Love this, this is the pub chat after filming a numberphile video and sinking a few pints

I think you guys are missing something, and that's the possibility that the universe might be infinite in both space and time. Tony only talked about our observable universe and the things that could be stored in it. However, the real universe almost certain;y continues beyond that. So, if the universe goes on infinitely, or even arbitrarily, far from us, then any number short of infinity could be realised in terms of distance. That means there is a point that is TREE (Graham's number) metres away from us somewhere in the universe. The same thing stands if our universe lasts forever in the future (or even the past), which means will be a time that is TREE (Graham's number) years in the future (or past) from this moment. There would be a lot more permutations where this number would be realised that involve a lot more exotic and speculative physics with multiverses, dimensions and all that but I won't get into that.

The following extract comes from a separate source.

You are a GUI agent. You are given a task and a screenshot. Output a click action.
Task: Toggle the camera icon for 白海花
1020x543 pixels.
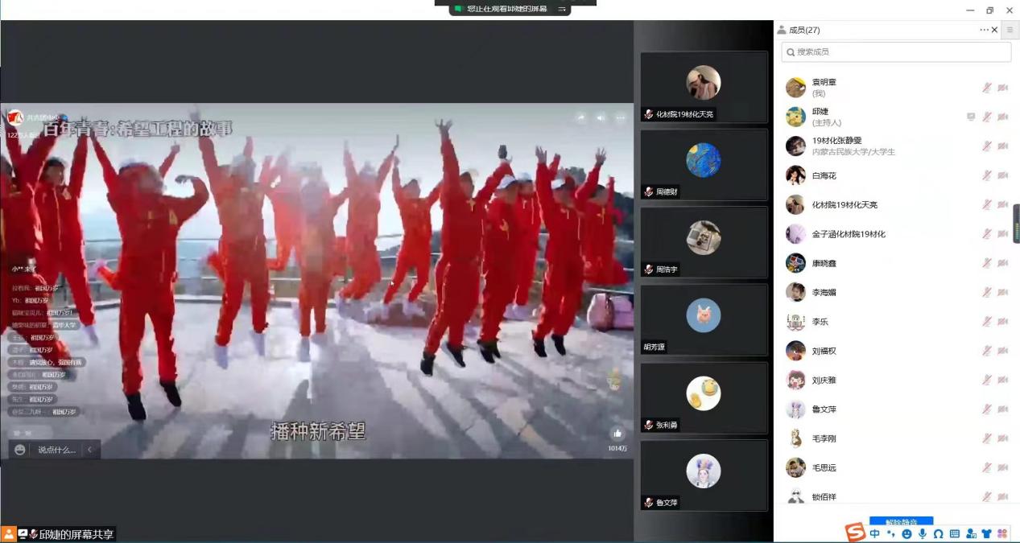click(1002, 175)
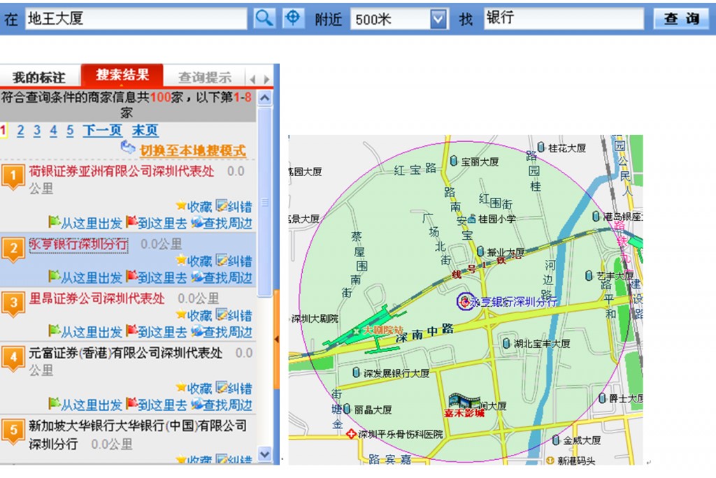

I can see the struggle Tony has while explaining what De Sitter space is After 5:50 he wanted to say De Sitter several times but stopped each time, it's both funny and somewhat frustrating for him

That should be 2^(10^122) then, since 10^122 is the number of bits you can store in the universe, and 2^(10^122) is the largest possible number you can store with that many bits.

Reminds me when I realise that number of decimal places of Pi needed to measure the diameter of the visible universe in Planck lengths was smaller than than we have already calculated.

These rabbit holes of numbers just fill me with awe. He is literally thinking about how you should tinker with the laws of the universe JUST in order to be able to think about bigger numbers. The fact i listened to that, that it got in my mind is beautiful. This is the purest form of curiosity i have encountered - people invented the model maths is, then tried really hard to make an efficient way of describing it(I.e. explored it) and now they are pushing the limits. And yet again they just explore how to most efficiently push them, just so they can see the next boundary and push it. An endless pit of possibilities that can not be even imagined, yet are perfectly described. Just because we are curious what lies beyond in a model we invented. My eyes are watering at the thought of the beauty of human curiosity.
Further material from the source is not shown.